They said the contract was “illegal” and compromised Nepal’s security.

The petitioners have filed the writs against Prime Minister Madhav Kumar Nepal, the cabinet secretariat, Foreign Minister Sujata Koirala, the foreign ministry, the immigration department and the Commission for Investigation of Abuse of Authority.

The trouble started in January after the foreign ministry cancelled a bidding process started in 2004.

Nepal had floated a global tender to print three million modern machine-readable passports that are to replace the current handwritten ones in order to conform to the norms laid down by the International Civil Aviation Organisation.

Four foreign companies were shortlisted but the process dragged on due to protracted political crises in Nepal and the fall of at least four governments.

In January this year, Foreign Minister Sujata Koirala, who is also the deputy prime minister, persuaded the government to cancel the bidding process on the ground it would take too long and Nepal would fail to meet the April 1 deadline for the new passports.

She proposed the Indian company, saying it would execute the job quickly due to the close diplomatic ties between India and Nepal.

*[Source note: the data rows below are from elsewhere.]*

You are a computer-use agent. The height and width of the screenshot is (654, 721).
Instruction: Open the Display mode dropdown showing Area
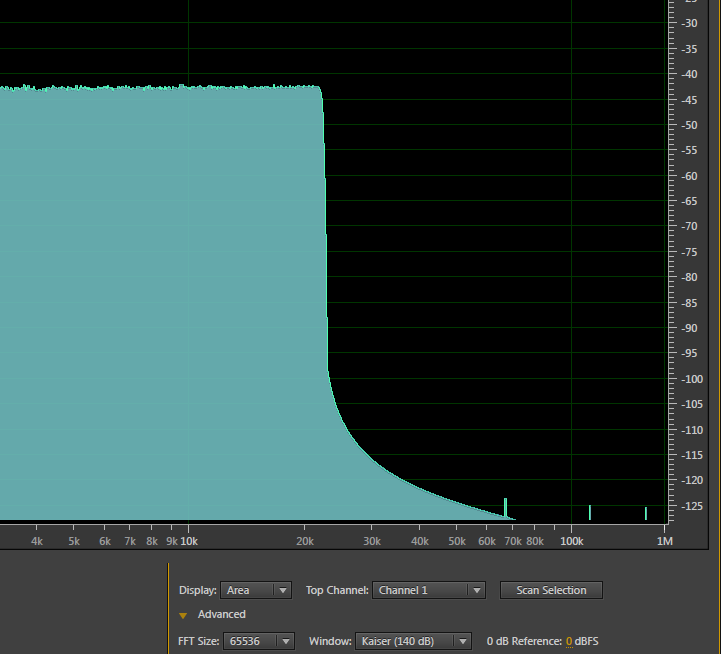click(257, 590)
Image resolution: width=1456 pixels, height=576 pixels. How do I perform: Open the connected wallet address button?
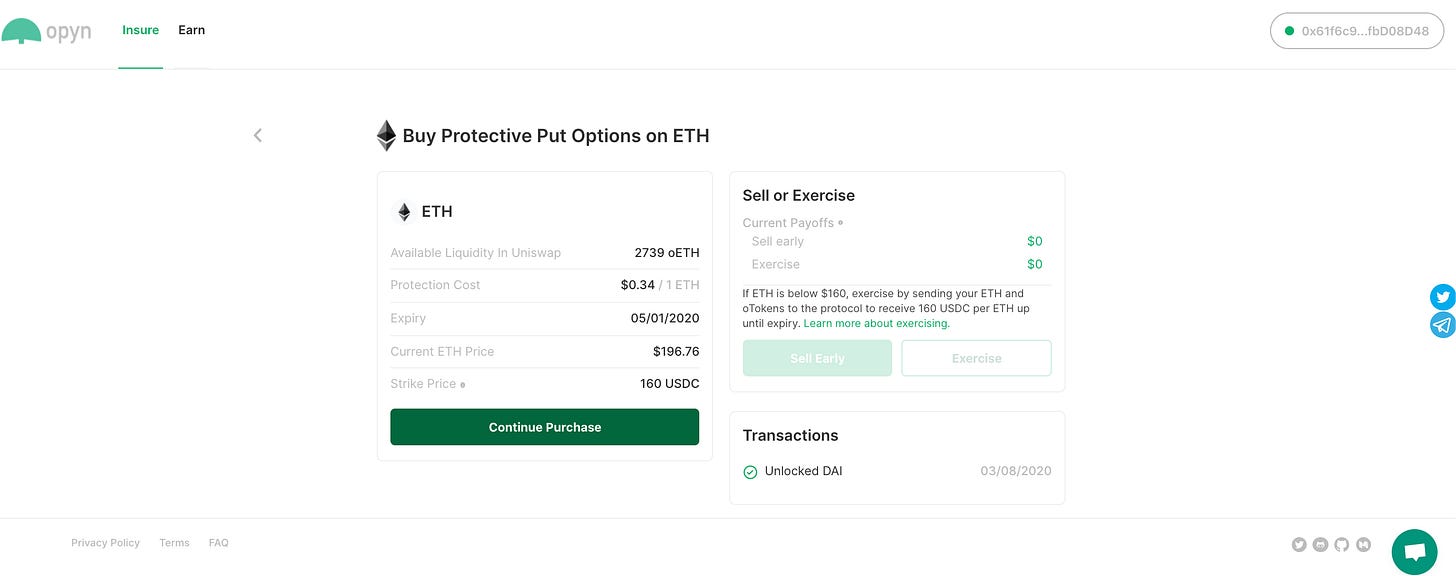pos(1356,31)
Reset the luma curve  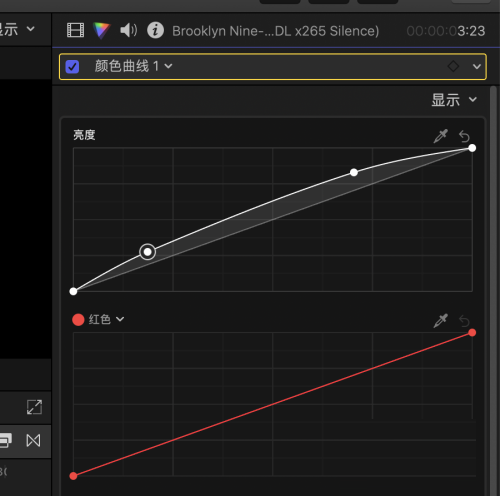[464, 136]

However, a team of MPs, who form the parliamentary Public Accounts Committee, asked the government twice not to hand over the contract to India, saying the Indian bid was higher than the others and would also jeopardise Nepal’s diplomatic position as well as security.

“The contract was given to the Indian company illegally in violation of the Procurement Act,” former finance minister Prakash Chandra Lohani, who is also a member of the committee, told IANS. “It was not as if India had sought the contract. The foreign minister chose to give it to the Indian company.

“Now a company from neighbouring country China has also made an offer at a lower rate, putting Nepal in an embarrassing mess.”

The parliamentary committee Monday summoned the prime minister for an explanation and found it unsatisfactory, Lohani said.

“It is also an issue of the government defying parliament,” he said. “The committee has decided to meet Wednesday to decide its next course of action.”

Now the two petitioners have alleged in their applications that the government may have given the contract to the Indian company after receiving kickbacks.

Nepal’s biggest party, the Maoists, are also opposing the deal.

Maoist chief and former prime minister Pushpa Kamal Dahal Prachanda said at a public rally Tuesday that the contract to India would jeopardise Nepal’s security. It also showed the blatant disregard the government had for parliament, which represented the people, Dahal said.

The Indian company was to have delivered about three million new Nepali passports within the next three years, starting from June.

To tide over till then, the government had said it would issue handwritten passports that would be valid for five years only instead of 10.